Re - imagining the idea of the body
— Stance On Dance, dance journalism nonprofit that educates the dance community and wider audiences about dance from the perspective of underrepresented voices and access points

Hailed as a “strange creature that pushes the boundaries of body movement and defines new spaces of non- verbal theater” (Irfan Hošić, art historian), mersiha messiha aka Mesihović  is a trans- disciplinary  artist born in Mostar, Bosnia and Herzegovina.

Out of her engagement in the arts, science, politics and interest in renewal through the collision of the three, a nomadic platform,  CIRCUITDEBRIS is born in 2011. CIRCUITDEBRIS is dedicated to conceptualizing her collaboration across disciplines and her passion for research oriented praxis.

Since 2011, messiha has developed her own body-in-motion methodology by searching for a movement language that could express war and destruction she experienced as a young kid expelled from her home in Ex- Yugoslavia in 1993, as well as the ease she could not find in her movement expression in formal dance training and then went on to teach at  schools such as the Juilliard School in New York, Princeton University in New Jersey, Witwatersrand University in Johannesburg, South africa among other. 

In addition to dance, messiha incorporates elements of theater, visual arts, literature, sound and ethnography into her work. She places human behavior and the endless possibilities of the body as an observation of the perception of the possible and  utilizes improvisation, immediacy  and radical imagination as primary means of communication. 

Her research explores the construct of artistic affiliation and  deepens the interconnectedness of the moving body and sound in relation to tradition and culture, spatializing modalities in performance that rupture the binary of mind/body, nature/culture, spirit/material and dismantle oppressive structures and hegemonic thought, setting emergent fame- work for questions related to corporeality.  

messiha´s inquiry has been centered around Nationalism as a political, social, and economic ideology, the relationship of our Colonial past and the Neocolonial Present, the negation of  lives which do not operate under a legal value system and the importance of radical imagination  as means of redress, reparation. A synthesis of being deeply steeped in the classical ballet tradition, improvisational techniques, the biomechanics of the human body, with the vocabulary of displacement and non-fixity of identity found in diasporic cultures, the trans-national position of her birth land Bosnia and Herzegovina, and her experience as a refugee give birth to her movement language, approach to scoring sound  and her ability to facilitate transgressive community spaces. 

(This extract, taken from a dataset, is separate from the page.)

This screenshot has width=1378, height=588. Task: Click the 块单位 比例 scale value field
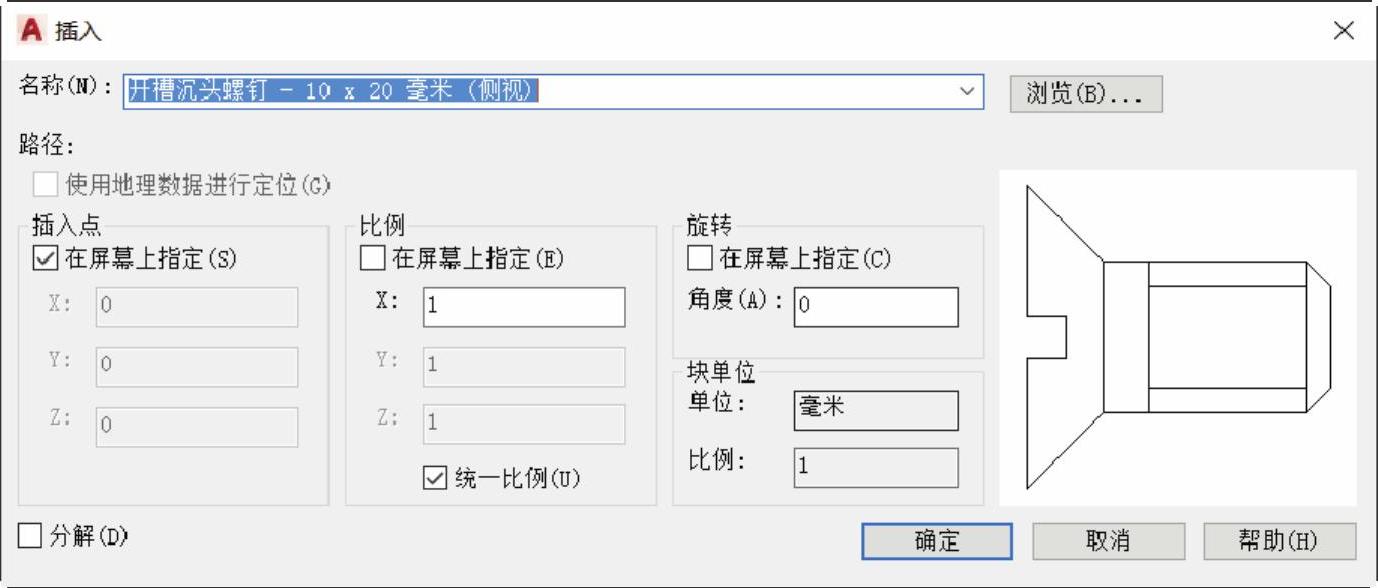click(x=875, y=467)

messiha holds a BFA in Dance from California Institute of the Arts,  an MA in Performance Studies from Tisch School of the Arts, NYU, (An interdisciplinary field developed at the intersection of oral interpretation, literary adaptation, theater, anthropology, aesthetic theory and speech-act theory, performance studies explores the roles performance and performativity play in the constitution of social realities including race, sexuality, gender, nation, and ability, drawing heavily upon the traditions of black studies, Latinx studies, Asian American studies, Indigenous studies, queer theory and feminist theory, while learning a range of methods for approaching performance, including performance ethnography, archival inquiry, and performance theory), and an MFA in Dance from University of the Arts, Philadelphia PA.

ARTIST STATEMENT

I am  interested in the subterranean, presenting the human somatic and visceral experience in the context of the society we live in and our relationship to the world at large through looking closely at the connections, rhythms and energy that exist within our moving bodies.

Through juxtaposition, fragmentation of what is familiar (the normative rhythms, recognizable imagery) and less familiar (non-normative impulses), in the stories told by our bodies, I pose questions related to freedom and what is accepted as normal in our society.

Through examining the body, the energy that exists within it and connects us to everything else on earth, I can strip away the phantom images we have created of our reality, finding answers to what freedom truly means.

When we realize everything is energy, just all in different states and forms, that all structures can be re-imagined and its walls shifted, that is when we realize change is possible; the current system in place can be re-organized. It can be more fluid.

Hierarchical power structures can be re-arranged. Our system can be just and based on a just exchange of energy where everyone participates and holds stakes. Nothing is, everything moves and shifts and we all hold power to what direction.